> [Data excerpts]
□ □ □ □ □

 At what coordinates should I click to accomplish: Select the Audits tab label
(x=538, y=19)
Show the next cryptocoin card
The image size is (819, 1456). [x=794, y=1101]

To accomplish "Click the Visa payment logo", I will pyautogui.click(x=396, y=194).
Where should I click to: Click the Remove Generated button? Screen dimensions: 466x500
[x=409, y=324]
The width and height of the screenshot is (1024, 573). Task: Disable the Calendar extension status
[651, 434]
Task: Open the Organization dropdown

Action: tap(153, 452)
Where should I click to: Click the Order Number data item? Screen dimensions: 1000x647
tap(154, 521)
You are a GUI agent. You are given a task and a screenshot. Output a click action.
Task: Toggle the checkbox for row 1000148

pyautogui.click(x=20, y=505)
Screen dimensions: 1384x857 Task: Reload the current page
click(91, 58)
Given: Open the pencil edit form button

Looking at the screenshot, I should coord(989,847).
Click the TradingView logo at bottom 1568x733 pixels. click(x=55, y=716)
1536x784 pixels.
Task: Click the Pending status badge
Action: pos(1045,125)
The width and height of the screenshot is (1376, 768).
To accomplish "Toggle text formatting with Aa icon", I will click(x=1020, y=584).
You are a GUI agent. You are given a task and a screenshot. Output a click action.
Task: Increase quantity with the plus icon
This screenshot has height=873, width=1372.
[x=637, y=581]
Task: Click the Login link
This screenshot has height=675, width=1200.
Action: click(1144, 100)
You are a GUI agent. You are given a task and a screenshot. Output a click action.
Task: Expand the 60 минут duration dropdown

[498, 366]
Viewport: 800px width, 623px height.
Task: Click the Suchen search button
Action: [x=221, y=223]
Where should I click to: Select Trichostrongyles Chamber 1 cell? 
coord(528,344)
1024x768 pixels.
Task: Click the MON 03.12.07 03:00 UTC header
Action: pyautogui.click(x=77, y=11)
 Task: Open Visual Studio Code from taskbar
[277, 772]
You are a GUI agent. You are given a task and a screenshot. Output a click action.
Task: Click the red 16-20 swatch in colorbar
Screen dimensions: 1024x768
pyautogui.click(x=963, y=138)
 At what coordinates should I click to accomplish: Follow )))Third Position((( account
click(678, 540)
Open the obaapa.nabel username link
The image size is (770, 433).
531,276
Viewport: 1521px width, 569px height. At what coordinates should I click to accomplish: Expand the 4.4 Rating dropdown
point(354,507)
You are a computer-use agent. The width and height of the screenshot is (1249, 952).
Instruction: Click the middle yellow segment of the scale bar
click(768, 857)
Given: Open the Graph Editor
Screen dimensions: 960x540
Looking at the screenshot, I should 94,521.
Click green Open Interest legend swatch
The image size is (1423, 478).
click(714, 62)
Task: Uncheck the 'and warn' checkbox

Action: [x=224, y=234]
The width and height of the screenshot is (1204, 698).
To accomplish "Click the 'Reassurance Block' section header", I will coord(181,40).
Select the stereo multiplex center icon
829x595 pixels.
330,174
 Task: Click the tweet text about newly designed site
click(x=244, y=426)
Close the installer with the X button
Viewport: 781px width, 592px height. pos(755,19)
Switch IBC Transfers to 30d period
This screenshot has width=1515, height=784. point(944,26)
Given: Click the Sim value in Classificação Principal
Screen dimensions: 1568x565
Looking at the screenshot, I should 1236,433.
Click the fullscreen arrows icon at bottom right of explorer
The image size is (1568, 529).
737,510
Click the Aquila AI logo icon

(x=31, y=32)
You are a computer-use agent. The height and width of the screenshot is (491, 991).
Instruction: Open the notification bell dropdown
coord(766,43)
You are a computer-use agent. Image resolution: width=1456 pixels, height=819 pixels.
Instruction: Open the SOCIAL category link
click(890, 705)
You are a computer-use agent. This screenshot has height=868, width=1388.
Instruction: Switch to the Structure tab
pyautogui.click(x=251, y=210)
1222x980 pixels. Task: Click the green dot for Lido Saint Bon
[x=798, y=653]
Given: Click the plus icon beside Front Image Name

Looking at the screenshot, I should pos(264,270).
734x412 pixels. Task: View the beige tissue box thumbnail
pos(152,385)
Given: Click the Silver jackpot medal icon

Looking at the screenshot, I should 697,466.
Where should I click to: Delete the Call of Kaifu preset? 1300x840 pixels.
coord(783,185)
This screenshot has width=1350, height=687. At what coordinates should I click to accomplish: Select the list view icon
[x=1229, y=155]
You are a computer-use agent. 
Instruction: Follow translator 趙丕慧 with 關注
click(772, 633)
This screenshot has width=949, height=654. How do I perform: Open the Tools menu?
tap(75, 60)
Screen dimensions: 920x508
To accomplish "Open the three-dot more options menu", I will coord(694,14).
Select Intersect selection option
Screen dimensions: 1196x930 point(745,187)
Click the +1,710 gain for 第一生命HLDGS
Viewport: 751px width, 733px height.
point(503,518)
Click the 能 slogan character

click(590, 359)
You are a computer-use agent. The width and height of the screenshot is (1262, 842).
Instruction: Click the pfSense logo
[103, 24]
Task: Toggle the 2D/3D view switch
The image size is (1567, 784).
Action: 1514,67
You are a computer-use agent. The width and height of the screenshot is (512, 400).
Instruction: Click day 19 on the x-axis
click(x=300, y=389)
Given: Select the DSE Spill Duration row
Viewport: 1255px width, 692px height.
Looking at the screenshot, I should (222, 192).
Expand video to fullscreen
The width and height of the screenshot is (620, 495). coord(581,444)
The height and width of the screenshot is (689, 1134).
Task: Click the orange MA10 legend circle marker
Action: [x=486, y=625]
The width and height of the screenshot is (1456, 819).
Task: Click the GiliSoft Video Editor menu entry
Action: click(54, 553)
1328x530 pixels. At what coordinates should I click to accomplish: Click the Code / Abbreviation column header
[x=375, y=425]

□ □ □ □ □

> [YOUR TASK] The records above are to be transcribed exactly, with nothing left out.

> [THE ANSWER]
 At what coordinates should I click to accomplish: Select the Audits tab label
(x=538, y=19)
Show the next cryptocoin card
The image size is (819, 1456). [x=794, y=1101]

To accomplish "Click the Visa payment logo", I will pyautogui.click(x=396, y=194).
Where should I click to: Click the Remove Generated button? Screen dimensions: 466x500
[x=409, y=324]
The width and height of the screenshot is (1024, 573). Task: Disable the Calendar extension status
[651, 434]
Task: Open the Organization dropdown

Action: tap(153, 452)
Where should I click to: Click the Order Number data item? Screen dimensions: 1000x647
tap(154, 521)
You are a GUI agent. You are given a task and a screenshot. Output a click action.
Task: Toggle the checkbox for row 1000148

pyautogui.click(x=20, y=505)
Screen dimensions: 1384x857 Task: Reload the current page
click(91, 58)
Given: Open the pencil edit form button

Looking at the screenshot, I should coord(989,847).
Click the TradingView logo at bottom 1568x733 pixels. click(x=55, y=716)
1536x784 pixels.
Task: Click the Pending status badge
Action: pos(1045,125)
The width and height of the screenshot is (1376, 768).
To accomplish "Toggle text formatting with Aa icon", I will click(x=1020, y=584).
You are a GUI agent. You are given a task and a screenshot. Output a click action.
Task: Increase quantity with the plus icon
This screenshot has height=873, width=1372.
[x=637, y=581]
Task: Click the Login link
This screenshot has height=675, width=1200.
Action: click(1144, 100)
You are a GUI agent. You are given a task and a screenshot. Output a click action.
Task: Expand the 60 минут duration dropdown

[498, 366]
Viewport: 800px width, 623px height.
Task: Click the Suchen search button
Action: [x=221, y=223]
Where should I click to: Select Trichostrongyles Chamber 1 cell? 
coord(528,344)
1024x768 pixels.
Task: Click the MON 03.12.07 03:00 UTC header
Action: pyautogui.click(x=77, y=11)
 Task: Open Visual Studio Code from taskbar
[277, 772]
You are a GUI agent. You are given a task and a screenshot. Output a click action.
Task: Click the red 16-20 swatch in colorbar
Screen dimensions: 1024x768
pyautogui.click(x=963, y=138)
 At what coordinates should I click to accomplish: Follow )))Third Position((( account
click(678, 540)
Open the obaapa.nabel username link
The image size is (770, 433).
531,276
Viewport: 1521px width, 569px height. At what coordinates should I click to accomplish: Expand the 4.4 Rating dropdown
point(354,507)
You are a computer-use agent. The width and height of the screenshot is (1249, 952).
Instruction: Click the middle yellow segment of the scale bar
click(768, 857)
Given: Open the Graph Editor
Screen dimensions: 960x540
Looking at the screenshot, I should 94,521.
Click green Open Interest legend swatch
The image size is (1423, 478).
click(714, 62)
Task: Uncheck the 'and warn' checkbox

Action: [x=224, y=234]
The width and height of the screenshot is (1204, 698).
To accomplish "Click the 'Reassurance Block' section header", I will coord(181,40).
Select the stereo multiplex center icon
829x595 pixels.
330,174
 Task: Click the tweet text about newly designed site
click(x=244, y=426)
Close the installer with the X button
Viewport: 781px width, 592px height. pos(755,19)
Switch IBC Transfers to 30d period
This screenshot has width=1515, height=784. point(944,26)
Given: Click the Sim value in Classificação Principal
Screen dimensions: 1568x565
Looking at the screenshot, I should 1236,433.
Click the fullscreen arrows icon at bottom right of explorer
The image size is (1568, 529).
737,510
Click the Aquila AI logo icon

(x=31, y=32)
You are a computer-use agent. The height and width of the screenshot is (491, 991).
Instruction: Open the notification bell dropdown
coord(766,43)
You are a computer-use agent. Image resolution: width=1456 pixels, height=819 pixels.
Instruction: Open the SOCIAL category link
click(890, 705)
You are a computer-use agent. This screenshot has height=868, width=1388.
Instruction: Switch to the Structure tab
pyautogui.click(x=251, y=210)
1222x980 pixels. Task: Click the green dot for Lido Saint Bon
[x=798, y=653]
Given: Click the plus icon beside Front Image Name

Looking at the screenshot, I should pos(264,270).
734x412 pixels. Task: View the beige tissue box thumbnail
pos(152,385)
Given: Click the Silver jackpot medal icon

Looking at the screenshot, I should 697,466.
Where should I click to: Delete the Call of Kaifu preset? 1300x840 pixels.
coord(783,185)
This screenshot has width=1350, height=687. At what coordinates should I click to accomplish: Select the list view icon
[x=1229, y=155]
You are a computer-use agent. 
Instruction: Follow translator 趙丕慧 with 關注
click(772, 633)
This screenshot has width=949, height=654. How do I perform: Open the Tools menu?
tap(75, 60)
Screen dimensions: 920x508
To accomplish "Open the three-dot more options menu", I will coord(694,14).
Select Intersect selection option
Screen dimensions: 1196x930 point(745,187)
Click the +1,710 gain for 第一生命HLDGS
Viewport: 751px width, 733px height.
point(503,518)
Click the 能 slogan character

click(590, 359)
You are a computer-use agent. The width and height of the screenshot is (1262, 842).
Instruction: Click the pfSense logo
[103, 24]
Task: Toggle the 2D/3D view switch
The image size is (1567, 784).
Action: 1514,67
You are a computer-use agent. The width and height of the screenshot is (512, 400).
Instruction: Click day 19 on the x-axis
click(x=300, y=389)
Given: Select the DSE Spill Duration row
Viewport: 1255px width, 692px height.
Looking at the screenshot, I should (222, 192).
Expand video to fullscreen
The width and height of the screenshot is (620, 495). coord(581,444)
The height and width of the screenshot is (689, 1134).
Task: Click the orange MA10 legend circle marker
Action: [x=486, y=625]
The width and height of the screenshot is (1456, 819).
Task: Click the GiliSoft Video Editor menu entry
Action: click(54, 553)
1328x530 pixels. At what coordinates should I click to accomplish: Click the Code / Abbreviation column header
[x=375, y=425]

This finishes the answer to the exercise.